Why is the physical environment for higher education still important when arguably with the emergence of online learning and digital access, students do not need to leave their own homes?
We are, as is so often pointed out, in a world where the focus is increasingly on personalisation. In healthcare gene therapy is tailored to treat specific conditions unique to a specific person; people can order cars or computers with specific features determined before production; and of course education where students expect that educators will meet their own specific needs at a time that suits them.

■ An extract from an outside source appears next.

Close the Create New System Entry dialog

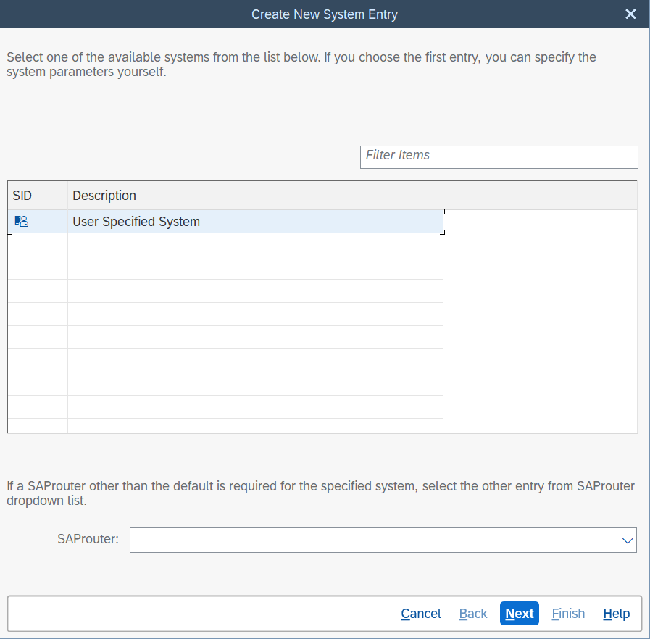pyautogui.click(x=630, y=14)
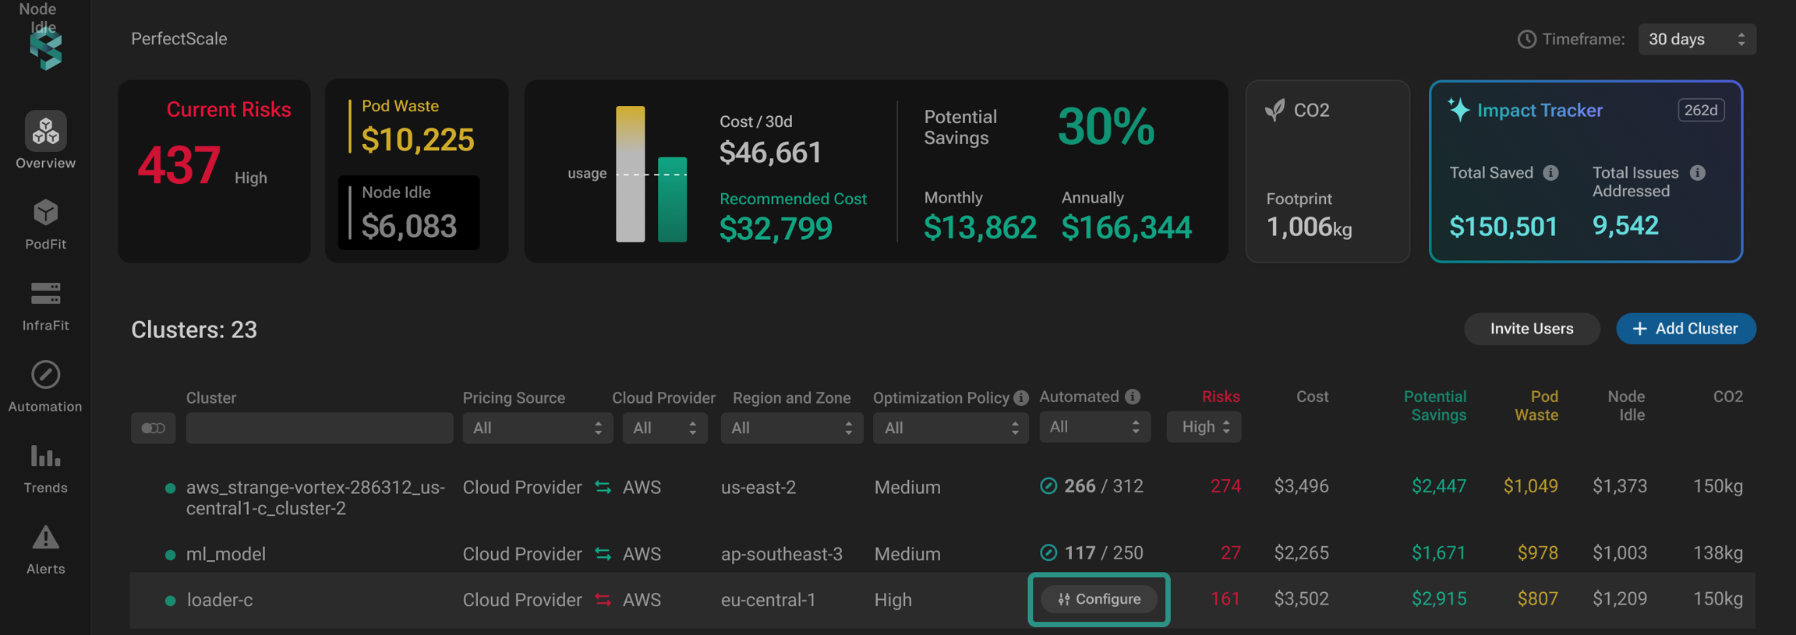The image size is (1796, 635).
Task: Expand the Region and Zone filter
Action: [791, 428]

Such is the power of technology, that much of ‘learning’ and the acquisition of knowledge can take place anywhere and at anytime, it does not all have to be on campus. Indeed some see the future of higher education as being completely ‘on-line’, with students taking a series of courses at home with little or no interaction with anyone else. Doubtless this will seem attractive and may well happen in some cases, but those institutions that still place a value on the role of human interaction in the learning process will need to explore a combination of physical and virtual connectivity. This may become the hallmark of a quality university, and how the environment can enhance an institution’s competitiveness.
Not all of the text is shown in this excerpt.